Indian track and field athlete

Anandan Gunasekaran (born 18 March 1987; Kumbakonam, Tamil Nadu) is an Indian track and field para-athletics runner who competes in the men's 100m, 200m and 400m events in the T64 category. He has participated at many international events. In 2018, he represented India at the Asian Para Games 2018 which was held in Jakarta, Indonesia from 6 to 13 October 2018 and won silver in the 400 meters and bronze in the 200 meters. He is the first athlete in the country to have won 3 gold medals in the Military World Games 2019 held in Wuhan, China, first Asian blade runner to create a new Asian record of completing 400m race in 52.66s at the 2018 National Open Para-Athletic Championship.

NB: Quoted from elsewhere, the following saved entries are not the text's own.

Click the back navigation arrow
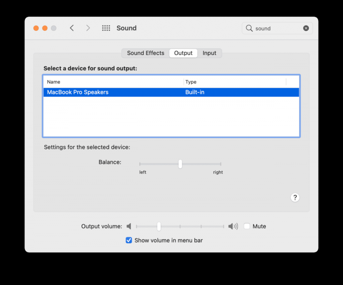 (x=72, y=27)
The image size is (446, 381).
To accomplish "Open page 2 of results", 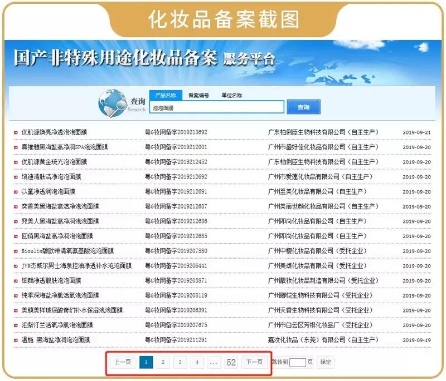I will 163,362.
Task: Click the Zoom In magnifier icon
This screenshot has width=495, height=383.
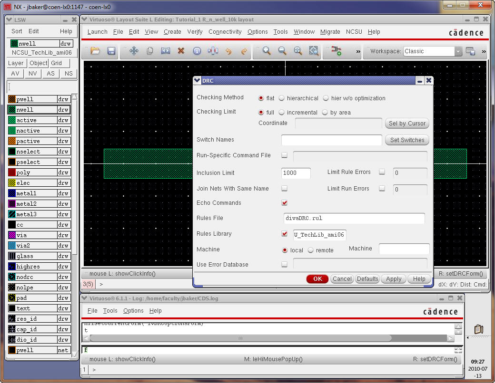Action: [x=267, y=51]
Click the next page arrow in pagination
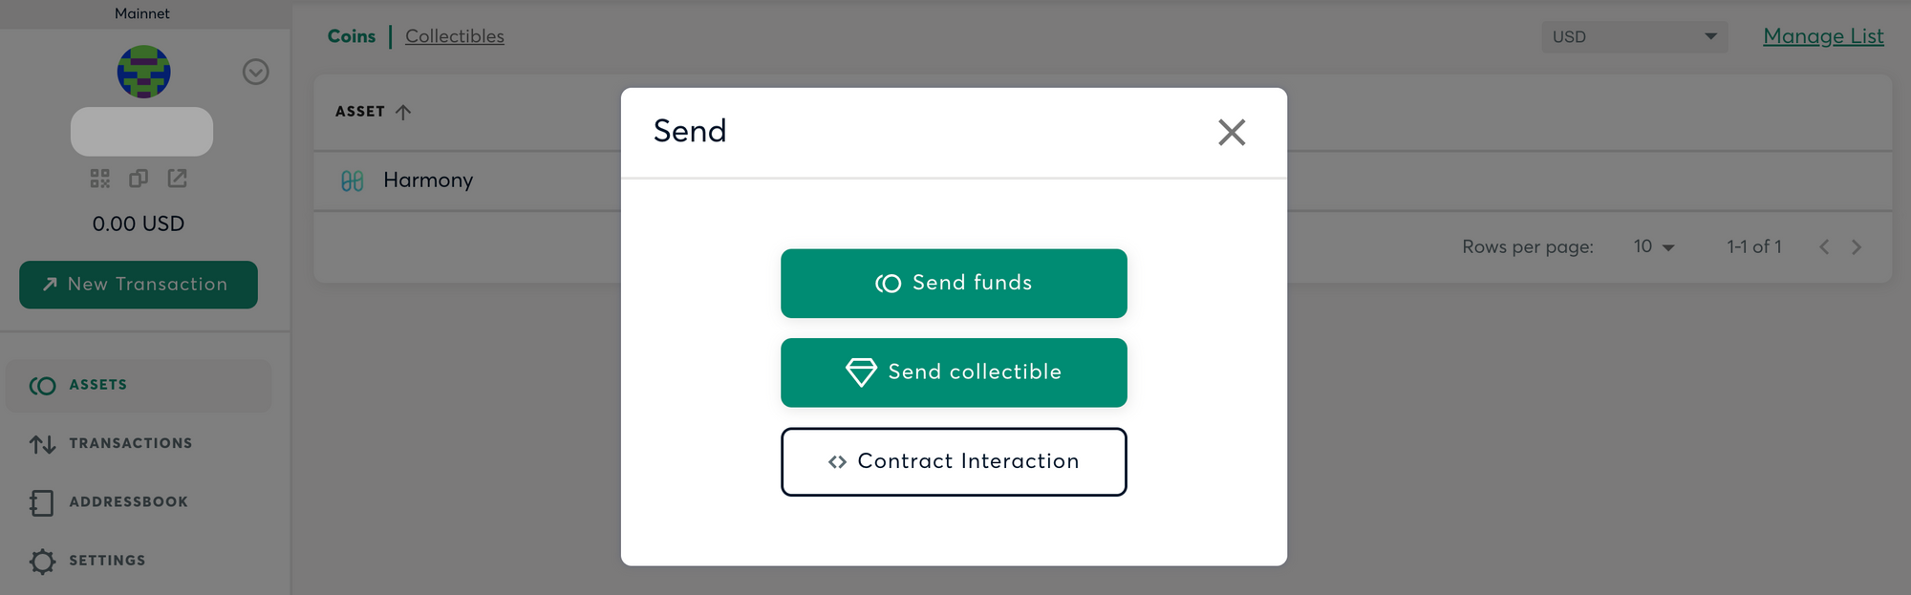This screenshot has width=1911, height=595. pos(1857,246)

In 2016, Anandan set a new Asian record in the men's 400m by clocking 54.67s at the 2016 Asian Para Athletics Championships. He is also the first Indian blade runner to create two Asian records in the 400m. He was an able-bodied athlete before he lost a leg in an explosion that occurred along the LoC.

== Early life ==
Anandan was born in Kumbakonam, Tamil Nadu on 18 March, 1987. As a 3 year old, he used to actively run around his kindergarten school Shankara Vidyala School. In grade 6 in Native Higher Secondary School, he had secured the first prize in 800m and 1500m race.

Born into a poor family, Anandan used to distribute newspapers to financially contribute to his father's income. One day, his cycle was punctured, so he continued the job running. It started as a fun activity, but he was soon running at state and national level events. By the twelfth standard, Anandan was all in as a serious runner. Inspired by the story of Indian soldiers at Kargil War, Anandan went into the army. In a training camp in Banglore, he ran a 12 km track which got him into the army's team. However, sports needed plenty of nutritional supplements, and on his salary, Anandan struggled to get it. But he continued to participate in racing competitions and brought the country numerous prizes.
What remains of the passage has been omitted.